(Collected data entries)
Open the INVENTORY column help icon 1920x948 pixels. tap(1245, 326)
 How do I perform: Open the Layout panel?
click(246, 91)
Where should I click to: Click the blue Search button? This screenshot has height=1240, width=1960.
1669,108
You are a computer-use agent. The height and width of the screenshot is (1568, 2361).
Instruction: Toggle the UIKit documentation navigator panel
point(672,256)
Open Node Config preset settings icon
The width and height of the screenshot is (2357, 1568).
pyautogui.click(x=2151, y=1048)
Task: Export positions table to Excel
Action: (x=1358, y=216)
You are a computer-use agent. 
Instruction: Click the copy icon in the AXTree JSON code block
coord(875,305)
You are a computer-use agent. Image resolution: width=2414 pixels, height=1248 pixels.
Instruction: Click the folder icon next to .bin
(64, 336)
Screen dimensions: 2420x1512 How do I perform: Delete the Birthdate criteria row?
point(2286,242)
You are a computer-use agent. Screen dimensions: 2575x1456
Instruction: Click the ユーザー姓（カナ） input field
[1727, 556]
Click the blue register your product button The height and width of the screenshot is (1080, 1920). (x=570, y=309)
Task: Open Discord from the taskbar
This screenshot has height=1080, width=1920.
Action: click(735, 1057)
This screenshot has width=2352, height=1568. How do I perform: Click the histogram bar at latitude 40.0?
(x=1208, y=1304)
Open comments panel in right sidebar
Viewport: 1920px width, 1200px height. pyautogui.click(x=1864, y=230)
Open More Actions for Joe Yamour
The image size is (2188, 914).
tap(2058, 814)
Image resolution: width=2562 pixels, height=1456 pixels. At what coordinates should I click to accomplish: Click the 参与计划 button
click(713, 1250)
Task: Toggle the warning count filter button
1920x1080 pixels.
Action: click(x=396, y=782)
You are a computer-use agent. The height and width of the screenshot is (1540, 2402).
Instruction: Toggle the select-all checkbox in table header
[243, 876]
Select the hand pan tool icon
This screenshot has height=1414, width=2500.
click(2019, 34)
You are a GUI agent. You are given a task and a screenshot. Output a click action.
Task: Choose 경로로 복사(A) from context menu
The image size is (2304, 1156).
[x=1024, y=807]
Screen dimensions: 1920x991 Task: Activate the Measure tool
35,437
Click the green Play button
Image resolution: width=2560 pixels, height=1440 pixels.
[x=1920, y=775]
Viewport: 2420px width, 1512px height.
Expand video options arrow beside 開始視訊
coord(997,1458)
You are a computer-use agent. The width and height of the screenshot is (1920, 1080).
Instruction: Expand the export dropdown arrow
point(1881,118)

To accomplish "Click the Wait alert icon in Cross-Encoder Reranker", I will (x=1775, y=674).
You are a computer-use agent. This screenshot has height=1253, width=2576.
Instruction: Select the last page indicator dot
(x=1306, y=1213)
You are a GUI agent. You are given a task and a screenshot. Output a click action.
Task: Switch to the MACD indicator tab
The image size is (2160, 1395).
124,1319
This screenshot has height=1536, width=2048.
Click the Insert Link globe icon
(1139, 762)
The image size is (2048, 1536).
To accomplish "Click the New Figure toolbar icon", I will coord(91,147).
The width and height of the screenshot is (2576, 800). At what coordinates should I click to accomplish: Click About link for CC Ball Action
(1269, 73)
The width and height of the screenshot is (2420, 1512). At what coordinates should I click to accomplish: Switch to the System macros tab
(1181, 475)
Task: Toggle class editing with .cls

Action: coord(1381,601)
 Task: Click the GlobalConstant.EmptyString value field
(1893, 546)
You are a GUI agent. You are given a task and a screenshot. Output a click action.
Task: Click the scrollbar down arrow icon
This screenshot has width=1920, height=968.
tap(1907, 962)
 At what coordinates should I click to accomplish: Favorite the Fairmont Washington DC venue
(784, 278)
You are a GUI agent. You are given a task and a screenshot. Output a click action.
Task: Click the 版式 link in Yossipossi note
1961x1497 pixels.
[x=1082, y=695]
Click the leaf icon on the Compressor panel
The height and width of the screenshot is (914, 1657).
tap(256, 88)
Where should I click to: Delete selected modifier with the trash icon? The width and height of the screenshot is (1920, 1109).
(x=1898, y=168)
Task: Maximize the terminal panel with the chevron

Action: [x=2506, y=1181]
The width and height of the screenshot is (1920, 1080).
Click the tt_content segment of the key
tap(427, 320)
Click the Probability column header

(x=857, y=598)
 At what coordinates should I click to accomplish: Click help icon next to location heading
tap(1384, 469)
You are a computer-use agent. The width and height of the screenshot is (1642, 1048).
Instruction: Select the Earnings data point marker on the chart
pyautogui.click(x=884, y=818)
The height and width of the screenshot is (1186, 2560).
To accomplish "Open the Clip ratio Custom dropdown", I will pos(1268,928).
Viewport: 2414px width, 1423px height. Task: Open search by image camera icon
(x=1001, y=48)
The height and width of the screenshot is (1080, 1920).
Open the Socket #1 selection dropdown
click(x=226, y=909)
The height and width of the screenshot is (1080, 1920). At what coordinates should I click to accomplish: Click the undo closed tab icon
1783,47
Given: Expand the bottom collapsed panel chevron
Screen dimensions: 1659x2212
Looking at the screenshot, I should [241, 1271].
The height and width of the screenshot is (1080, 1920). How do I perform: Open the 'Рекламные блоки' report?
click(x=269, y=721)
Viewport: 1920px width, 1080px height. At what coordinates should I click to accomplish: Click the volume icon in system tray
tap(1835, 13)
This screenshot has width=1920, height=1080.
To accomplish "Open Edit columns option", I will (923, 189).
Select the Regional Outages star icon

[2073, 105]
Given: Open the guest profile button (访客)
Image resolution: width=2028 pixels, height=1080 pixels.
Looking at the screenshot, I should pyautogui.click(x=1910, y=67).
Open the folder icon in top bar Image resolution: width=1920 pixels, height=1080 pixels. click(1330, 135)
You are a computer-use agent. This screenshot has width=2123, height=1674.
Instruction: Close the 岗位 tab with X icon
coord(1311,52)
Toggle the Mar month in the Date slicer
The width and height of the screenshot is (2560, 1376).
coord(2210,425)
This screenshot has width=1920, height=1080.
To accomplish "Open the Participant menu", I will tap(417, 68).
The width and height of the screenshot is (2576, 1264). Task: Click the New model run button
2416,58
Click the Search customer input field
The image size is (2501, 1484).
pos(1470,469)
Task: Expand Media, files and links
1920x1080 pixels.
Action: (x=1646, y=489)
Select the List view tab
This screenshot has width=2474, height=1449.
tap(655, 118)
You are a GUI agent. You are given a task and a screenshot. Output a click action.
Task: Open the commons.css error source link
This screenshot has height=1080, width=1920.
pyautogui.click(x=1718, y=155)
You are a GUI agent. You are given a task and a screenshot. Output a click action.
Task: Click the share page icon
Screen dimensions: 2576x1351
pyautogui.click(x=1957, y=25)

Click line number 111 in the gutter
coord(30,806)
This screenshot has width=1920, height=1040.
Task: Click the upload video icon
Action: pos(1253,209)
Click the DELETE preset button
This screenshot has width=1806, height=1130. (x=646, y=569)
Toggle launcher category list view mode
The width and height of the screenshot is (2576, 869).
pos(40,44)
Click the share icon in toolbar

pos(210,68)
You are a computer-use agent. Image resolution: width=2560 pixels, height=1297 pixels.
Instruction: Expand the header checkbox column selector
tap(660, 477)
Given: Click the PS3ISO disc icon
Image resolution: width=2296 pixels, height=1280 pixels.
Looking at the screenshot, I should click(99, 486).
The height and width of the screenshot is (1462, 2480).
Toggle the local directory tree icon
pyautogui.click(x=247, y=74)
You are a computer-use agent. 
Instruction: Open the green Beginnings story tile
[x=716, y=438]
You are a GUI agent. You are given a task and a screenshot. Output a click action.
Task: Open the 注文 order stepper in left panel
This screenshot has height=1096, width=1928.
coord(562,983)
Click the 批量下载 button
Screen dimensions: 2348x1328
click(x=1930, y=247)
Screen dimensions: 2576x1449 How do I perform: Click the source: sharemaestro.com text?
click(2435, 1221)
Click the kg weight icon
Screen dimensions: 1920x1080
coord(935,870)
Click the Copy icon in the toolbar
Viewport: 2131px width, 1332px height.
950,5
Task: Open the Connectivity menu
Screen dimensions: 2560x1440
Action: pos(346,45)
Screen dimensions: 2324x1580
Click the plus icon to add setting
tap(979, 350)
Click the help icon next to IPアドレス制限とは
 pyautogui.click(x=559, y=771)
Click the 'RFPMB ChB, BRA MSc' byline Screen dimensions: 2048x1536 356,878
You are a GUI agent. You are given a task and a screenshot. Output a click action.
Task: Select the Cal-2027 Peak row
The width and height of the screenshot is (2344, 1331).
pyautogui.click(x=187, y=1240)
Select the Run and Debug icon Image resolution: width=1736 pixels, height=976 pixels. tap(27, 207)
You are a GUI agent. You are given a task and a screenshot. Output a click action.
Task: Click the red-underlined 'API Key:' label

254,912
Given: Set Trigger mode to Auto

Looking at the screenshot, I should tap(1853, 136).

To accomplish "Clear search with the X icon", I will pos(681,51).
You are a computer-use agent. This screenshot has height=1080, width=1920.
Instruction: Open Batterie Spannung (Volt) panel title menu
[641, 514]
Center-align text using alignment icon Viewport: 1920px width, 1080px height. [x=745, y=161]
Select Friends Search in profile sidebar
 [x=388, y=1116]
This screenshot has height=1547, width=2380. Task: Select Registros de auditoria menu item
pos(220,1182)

## [Requirement]
Exactly how many lines of the records above contain "from"? Please state only the number.

## [Answer space]
2